__Data listing__
|---|

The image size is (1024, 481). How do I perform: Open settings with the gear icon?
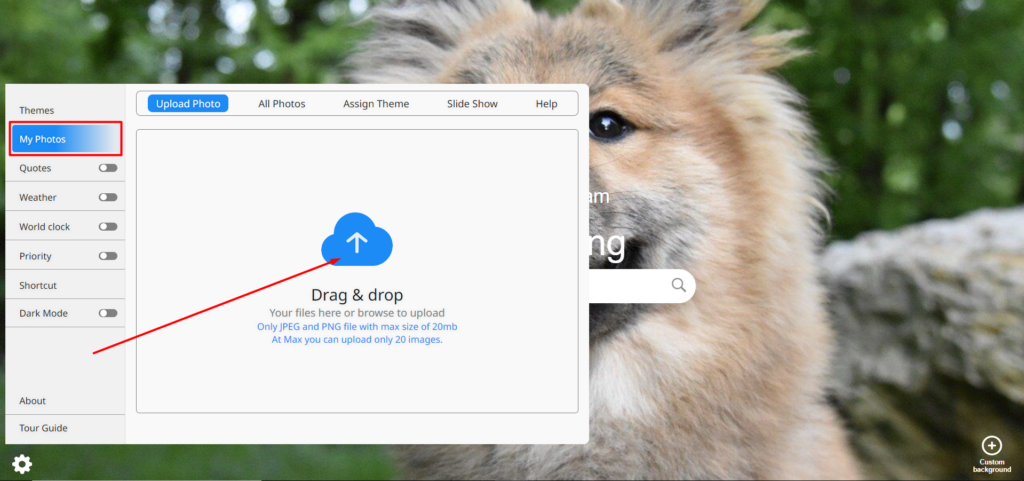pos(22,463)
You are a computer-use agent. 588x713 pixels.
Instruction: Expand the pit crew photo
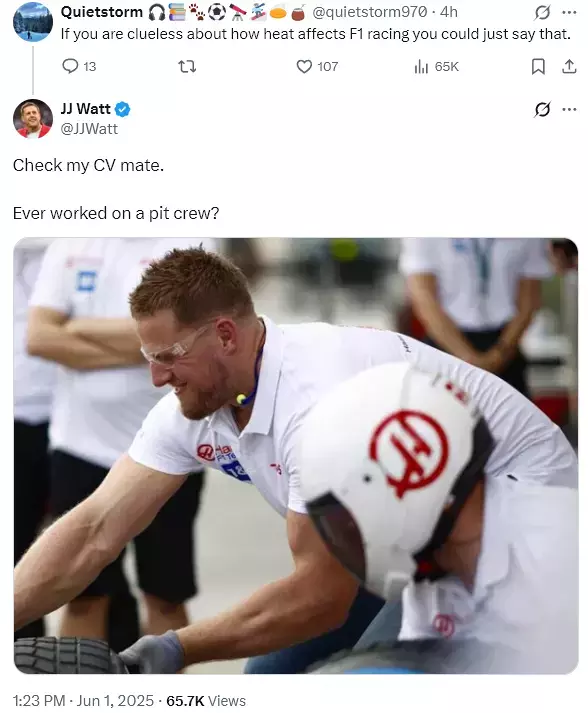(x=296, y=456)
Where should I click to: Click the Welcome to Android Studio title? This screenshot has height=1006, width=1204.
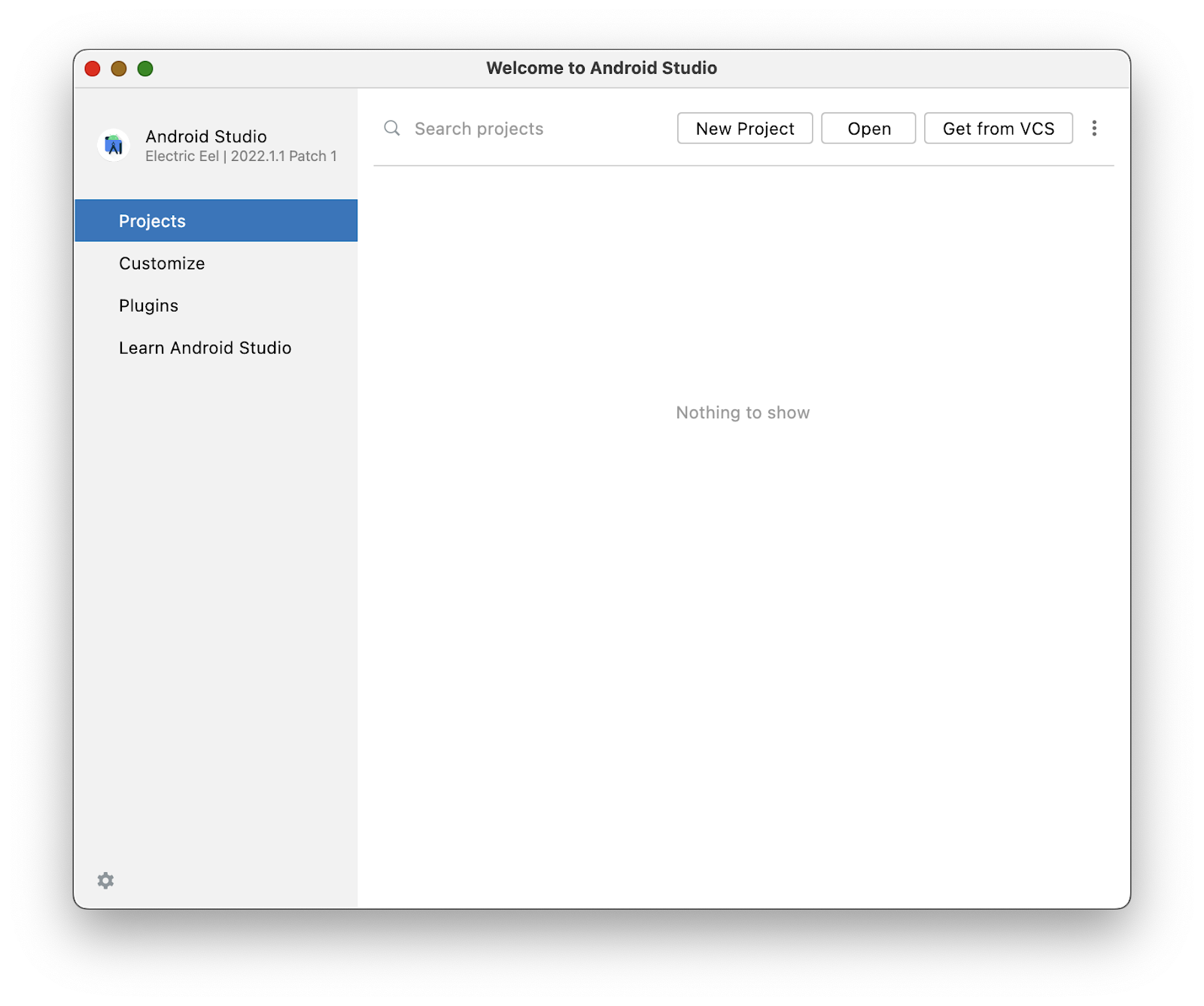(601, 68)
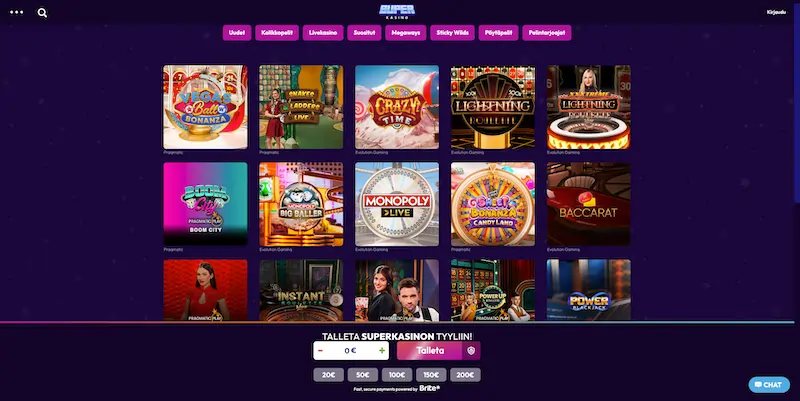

|---|

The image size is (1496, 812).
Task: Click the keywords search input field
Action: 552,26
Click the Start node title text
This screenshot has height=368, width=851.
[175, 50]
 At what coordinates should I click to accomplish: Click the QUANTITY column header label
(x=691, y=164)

|---|

Rescale the entries from the line with "At what coordinates" up to and including the line with "(x=691, y=164)", and output only those lines. Restate them in full with the requests included, multiply every coordinate in the answers by 1.35, and round to whole numbers with halves rounded up.

__Exercise response__
 At what coordinates should I click to accomplish: Click the QUANTITY column header label
(x=933, y=221)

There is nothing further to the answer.